The Real Housewives of Chemotherapy
I just wanted to reach for the sandwich I got before I boarded my United Airlines flight. I reached, but the sandwich wouldn’t budge. I’m keeping a close eye on the coffee sitting on my tray. It’s in my grip, I pulled harder, knocking the coffee and spilling it on my lap.
Normally this would be an annoying accident. Right now, in this moment in my life, this “accident” makes me panic, I start to shake, feel embarrassed, a single tear may or may not have surfaced. Why such a response? Because ever since finding out the course of chemotherapy that’s required to cure my cancer, everything from a spilled cup of coffee to a lackluster Wi-Fi signal ignites an emotional breakdown.
My course of chemotherapy is called BEP (bleomycin, etopside, platinum). I will have at least two cycles, with the possibility of more. Side effects include…
- Hair loss
- Neuropathy (a tingly feeling in my fingers and toes)
- A constant ringing in my ear
- Chronic fatigue
- Pulmonary toxicity
- Loss of white blood cell and their creation, resulting in a suppressed immune system
- Weight loss
- Great material for a memoir
Sitting in the Beverly Hills office of my Oncologist, I’m surrounded by middle-aged women with pulled faces and very expensive wigs. I’m easily 30 years younger then anybody in the room. On their cell phones, they talk as if they aren’t being pumped full of poison. Yelling at their husbands, bitching about their ungrateful kid, for a moment I’m convinced I’m sitting in the middle of a “Real Housewives of Chemotherapy” taping.
My doctor tells me the bad news. Well, he did it when he wasn’t name-dropping celebrities he’s treated and comedians he likes, waiting for my professional opinion of them. “Richard Pryor? Carlin? Adam Carrola?” I tried to list two iconic Oncologists and a shitty one to match the three comedians he just referenced, but my mind drew a blank.
After getting my prescription for medical marijuana (thank you California), three Filipino nurses entered. Their statements, for they never gave me a chance to respond and make it a conversation, went like this….
Filipino Nurse 1, “You have such nice veins! Doesn’t he have nice veins? You like your veins?”
Filipino Nurse 2, “Very nice veins. You work out. You’re strong!”
Filipino Nurse 3, “Very strong. Beautiful hair. I wish I had your hair. So thick! So much hair!”
Filipino Nurse 2, “Amazing hair. Amazing veins. You’re going to be great at this!”
Filipino Nurse 3, “Just great!”
Filipino Nurse 1, “Beautiful veins.”
I didn’t know getting cancer entered me into a competition to be “great” at.
I sat there, half pissed at their praise of hair that I shortly won’t have and half exhausted from being poked for the 100th time to draw even more blood.
Then it was over.

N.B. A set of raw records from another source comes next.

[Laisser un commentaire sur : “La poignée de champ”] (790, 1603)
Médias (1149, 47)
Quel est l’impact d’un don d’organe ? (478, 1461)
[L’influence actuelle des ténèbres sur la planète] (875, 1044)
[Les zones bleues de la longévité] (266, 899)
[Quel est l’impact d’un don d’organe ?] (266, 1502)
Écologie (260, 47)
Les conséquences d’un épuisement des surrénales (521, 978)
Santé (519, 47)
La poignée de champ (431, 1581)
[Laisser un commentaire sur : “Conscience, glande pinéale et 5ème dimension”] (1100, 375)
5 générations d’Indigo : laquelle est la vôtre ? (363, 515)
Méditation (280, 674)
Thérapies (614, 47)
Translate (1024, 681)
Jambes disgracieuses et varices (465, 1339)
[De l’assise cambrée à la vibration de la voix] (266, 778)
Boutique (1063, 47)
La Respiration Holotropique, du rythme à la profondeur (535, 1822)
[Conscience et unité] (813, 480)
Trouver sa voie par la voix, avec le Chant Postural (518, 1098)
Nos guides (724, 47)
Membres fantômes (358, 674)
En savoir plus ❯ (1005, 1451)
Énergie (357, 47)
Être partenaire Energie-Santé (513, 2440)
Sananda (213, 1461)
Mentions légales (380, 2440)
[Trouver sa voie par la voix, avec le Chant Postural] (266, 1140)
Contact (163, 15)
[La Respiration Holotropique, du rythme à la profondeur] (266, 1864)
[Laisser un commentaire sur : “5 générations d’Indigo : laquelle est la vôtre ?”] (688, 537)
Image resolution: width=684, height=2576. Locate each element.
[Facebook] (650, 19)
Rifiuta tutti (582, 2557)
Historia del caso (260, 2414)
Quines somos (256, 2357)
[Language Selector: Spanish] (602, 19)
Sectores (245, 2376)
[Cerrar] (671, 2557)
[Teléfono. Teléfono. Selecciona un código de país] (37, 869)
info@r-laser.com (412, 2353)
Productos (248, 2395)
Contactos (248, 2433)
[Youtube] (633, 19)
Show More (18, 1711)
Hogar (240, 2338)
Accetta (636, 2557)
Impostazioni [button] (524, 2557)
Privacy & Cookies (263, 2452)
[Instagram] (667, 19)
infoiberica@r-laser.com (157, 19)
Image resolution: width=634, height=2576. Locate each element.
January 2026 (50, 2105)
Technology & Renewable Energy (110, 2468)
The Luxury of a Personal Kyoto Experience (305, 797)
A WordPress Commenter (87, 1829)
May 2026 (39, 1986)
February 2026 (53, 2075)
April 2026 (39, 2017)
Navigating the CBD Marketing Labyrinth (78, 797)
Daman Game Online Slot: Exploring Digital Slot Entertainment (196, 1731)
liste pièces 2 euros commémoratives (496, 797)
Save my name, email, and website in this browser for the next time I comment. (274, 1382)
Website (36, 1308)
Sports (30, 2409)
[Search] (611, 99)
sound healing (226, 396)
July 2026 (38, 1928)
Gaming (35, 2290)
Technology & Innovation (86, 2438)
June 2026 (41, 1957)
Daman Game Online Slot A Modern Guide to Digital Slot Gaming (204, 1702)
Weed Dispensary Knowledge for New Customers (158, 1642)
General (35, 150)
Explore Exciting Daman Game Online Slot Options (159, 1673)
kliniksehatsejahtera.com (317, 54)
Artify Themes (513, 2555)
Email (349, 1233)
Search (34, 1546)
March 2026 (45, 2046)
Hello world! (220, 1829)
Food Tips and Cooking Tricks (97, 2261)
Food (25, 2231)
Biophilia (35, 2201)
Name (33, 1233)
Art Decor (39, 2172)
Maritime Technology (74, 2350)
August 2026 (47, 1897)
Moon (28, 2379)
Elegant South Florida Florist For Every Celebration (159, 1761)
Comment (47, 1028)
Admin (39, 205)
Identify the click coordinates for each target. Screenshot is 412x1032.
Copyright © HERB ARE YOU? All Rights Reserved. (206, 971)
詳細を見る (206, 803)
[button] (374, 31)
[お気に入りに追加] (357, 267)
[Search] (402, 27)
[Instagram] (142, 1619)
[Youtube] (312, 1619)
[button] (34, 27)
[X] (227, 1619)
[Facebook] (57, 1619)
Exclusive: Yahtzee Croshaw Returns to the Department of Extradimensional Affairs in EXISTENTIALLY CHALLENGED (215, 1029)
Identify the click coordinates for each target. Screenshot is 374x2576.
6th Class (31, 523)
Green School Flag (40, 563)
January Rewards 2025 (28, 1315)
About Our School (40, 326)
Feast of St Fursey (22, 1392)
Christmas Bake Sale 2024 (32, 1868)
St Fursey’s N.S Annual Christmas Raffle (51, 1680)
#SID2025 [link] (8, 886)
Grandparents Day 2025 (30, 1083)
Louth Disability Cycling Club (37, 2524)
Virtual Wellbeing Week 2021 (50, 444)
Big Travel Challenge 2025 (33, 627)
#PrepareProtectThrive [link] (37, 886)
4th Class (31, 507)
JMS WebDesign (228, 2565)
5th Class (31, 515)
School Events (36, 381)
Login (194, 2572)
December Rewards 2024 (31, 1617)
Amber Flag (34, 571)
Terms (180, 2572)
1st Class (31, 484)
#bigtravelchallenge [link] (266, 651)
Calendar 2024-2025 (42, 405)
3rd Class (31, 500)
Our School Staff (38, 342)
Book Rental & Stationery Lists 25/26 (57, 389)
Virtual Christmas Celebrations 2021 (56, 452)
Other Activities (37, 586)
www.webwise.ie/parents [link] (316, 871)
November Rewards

They all left. That’s it? A douche but well regarded Beverly Hills doctor tells you bad news (but of which will potentially save your life), while name dropping and introducing a chorus of Filipino nurses to admire your hair and veins? Is this really how it’s supposed to be? Just go about my life as if it’s totally normal for the next month until my chemo starts?
It’s not normal. I don’t feel normal. I’m scared, but not worried. I know this is for the best, but I don’t want to do it. It never will feel normal. I don’t want it to ever feel normal. I want it to be over.
So I spilled some coffee. I wrapped my black jacket around my waist to conceal the stain. That’s normal! Or at least that’s the only kind of normal that I can deal with right now. Eventually I won’t be able to wrap a black jacket around it and move on. It, what’s about to happen to me, will just be real.
Til then, let’s be clear on one thing, I do have great hair.